We are at a crossroads and my soul is being torn in two. One side is the logical thinker who is focusing on basic needs, wants, and desires from both sides of this relationship, and the other is the emotional creature who starts crying uncontrollably whenever a semblance of the thought of us not being together pops into my head. Somehow those two beings have been battling inside my body for months. I feel exhausted and drained and numb and sad all at the same time. I know in my heart that we love and care for each other so much, but I think that’s why this has been so difficult for both of us. It’s so foreign to us that a long-term relationship could end any other way than bitter and angry. The longer I think about it, the more I can feel our love now, in the end, more than the entire last year put together. I don’t know if either one of us was capable, or prepared, for an ending that didn’t end in a hostile display of fireworks. It was either going to work or it wouldn’t, and if it wasn’t working, we’d be slapped in the face with it, just like we had so many times before. But this time it crept up on us. It took us by surprise. We didn’t see it coming, and we don’t know how to deal with that.
The logical side of me is trying to process all the things we’ve felt and all the things we’ve talked about, and it always just comes down to both of our needs not being met. But what’s even harder about it is the fact that in order for both of us to have our needs met, the other person has to compromise a huge part of who they are to do so. Our unmet needs feed off each other so seamlessly that it’s created a cycle of negativity, disappointment, immense pressure, and loneliness. It’s a cycle only broken by one person changing a vital part of who they’ve grown to be, and should we both adjust accordingly, we’d turn into completely different people.

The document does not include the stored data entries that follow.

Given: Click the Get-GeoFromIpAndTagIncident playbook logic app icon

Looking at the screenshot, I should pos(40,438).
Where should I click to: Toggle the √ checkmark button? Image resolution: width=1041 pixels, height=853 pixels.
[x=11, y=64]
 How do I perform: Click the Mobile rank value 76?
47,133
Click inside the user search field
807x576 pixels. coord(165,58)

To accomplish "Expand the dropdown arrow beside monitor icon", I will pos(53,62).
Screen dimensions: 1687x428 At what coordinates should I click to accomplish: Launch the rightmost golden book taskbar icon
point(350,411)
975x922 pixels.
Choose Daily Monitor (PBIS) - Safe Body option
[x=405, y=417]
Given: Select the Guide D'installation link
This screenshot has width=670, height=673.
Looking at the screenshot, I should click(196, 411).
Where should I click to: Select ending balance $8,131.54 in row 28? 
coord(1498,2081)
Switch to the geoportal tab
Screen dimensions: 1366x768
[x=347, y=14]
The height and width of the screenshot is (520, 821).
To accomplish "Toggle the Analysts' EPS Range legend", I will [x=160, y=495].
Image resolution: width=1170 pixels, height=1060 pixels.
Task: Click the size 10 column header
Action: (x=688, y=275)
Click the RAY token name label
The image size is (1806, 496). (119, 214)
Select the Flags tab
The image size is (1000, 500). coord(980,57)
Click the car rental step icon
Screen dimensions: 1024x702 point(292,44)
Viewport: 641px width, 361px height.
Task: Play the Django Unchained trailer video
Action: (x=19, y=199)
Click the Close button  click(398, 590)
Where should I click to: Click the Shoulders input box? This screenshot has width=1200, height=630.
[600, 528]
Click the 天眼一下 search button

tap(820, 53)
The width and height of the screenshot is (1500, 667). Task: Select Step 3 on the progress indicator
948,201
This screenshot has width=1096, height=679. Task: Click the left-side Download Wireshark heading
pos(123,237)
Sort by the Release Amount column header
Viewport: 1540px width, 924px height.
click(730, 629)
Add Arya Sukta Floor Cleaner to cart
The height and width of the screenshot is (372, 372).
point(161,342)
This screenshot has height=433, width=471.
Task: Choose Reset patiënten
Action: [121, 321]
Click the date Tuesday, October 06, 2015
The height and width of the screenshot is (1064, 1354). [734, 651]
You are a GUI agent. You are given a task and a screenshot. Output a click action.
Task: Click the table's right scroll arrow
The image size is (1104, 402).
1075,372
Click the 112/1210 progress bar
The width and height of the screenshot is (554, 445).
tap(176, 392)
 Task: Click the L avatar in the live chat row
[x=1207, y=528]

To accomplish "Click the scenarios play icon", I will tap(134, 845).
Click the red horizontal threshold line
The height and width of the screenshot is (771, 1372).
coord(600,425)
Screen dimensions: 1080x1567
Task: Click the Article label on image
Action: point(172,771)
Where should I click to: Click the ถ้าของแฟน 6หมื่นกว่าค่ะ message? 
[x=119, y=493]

I’ve been working really hard to be comfortable with who I am and who I’ve become, and I think I owe a lot of that to you, because you showed me what real love is and I turned that mirror on myself and really grew because of it. But now that I’m faced with a decision to compromise that same part of myself that I’ve tried so hard to accept on my own, it feels like I’d be lying to myself and diminishing a huge part of what makes me who I am. Vice versa, I understand the needs you need met and that if you were to compromise that part of you, then you’d be committing to a life of feeling uncomfortable and anxious, and that’s something I would never ask you to do. You said you needed understanding and acceptance, and I think I’ve got the understanding part down, but I’m struggling with acceptance. Because in this case, accepting means that I’m fundamentally compromising what I need in a partner, compromising something that I’ve grown to accept and love about myself. For me to fully accept you as you need me to now, I don’t think it will be as a partner, but as a friend. A friend who I care about so deeply, but that I don’t expect the same things from. Therefore no disappointment, no let downs, no pressure. This is how I think we’ll work, and this is what I think we should do to save ourselves and the love we have for each other before it turns into something bitter and full of resentment. So we don’t look back and see the opportunity pass us by where we could’ve salvaged a friendship out of the soft edges of our love.
Then I think of the moment I broke down in therapy because I said the simple words out loud, and it was really fucking scary. And then the therapist also said those same words, and suddenly it became way too real. Thinking about not being with you literally breaks my heart in half; I can no longer think logically, and I turn into a 100 ft. pool of my own tears. My emotions have always outweighed my logic, mainly because they’re always on the surface, unavoidable. Logic I can push out of my mind for a little while with distractions, but I’ve never been able to hide from my emotions, so I always thought they were right. I always thought I should follow their lead. But logic needs a voice too. Yes, my emotions are wild and hard to hide from, but they are met with valid reasons, and sometimes that logic is smarter than I even know.
At the end of the day, I know in the deepest corners of my heart that we love each other. I don’t doubt that for a second – I never did. But it’s because of that love that’s made this so much harder. At the end of the day, our needs aren’t being met and we both suffer because of it. At the end of the day, we’re both sad that the other person is sad. At the end of the day, neither one of us wants the other person to feel any kind of sadness, disappointment, pressure, or loneliness. At the end of the day, if we love each other like I know we do, we should love each other enough to let go.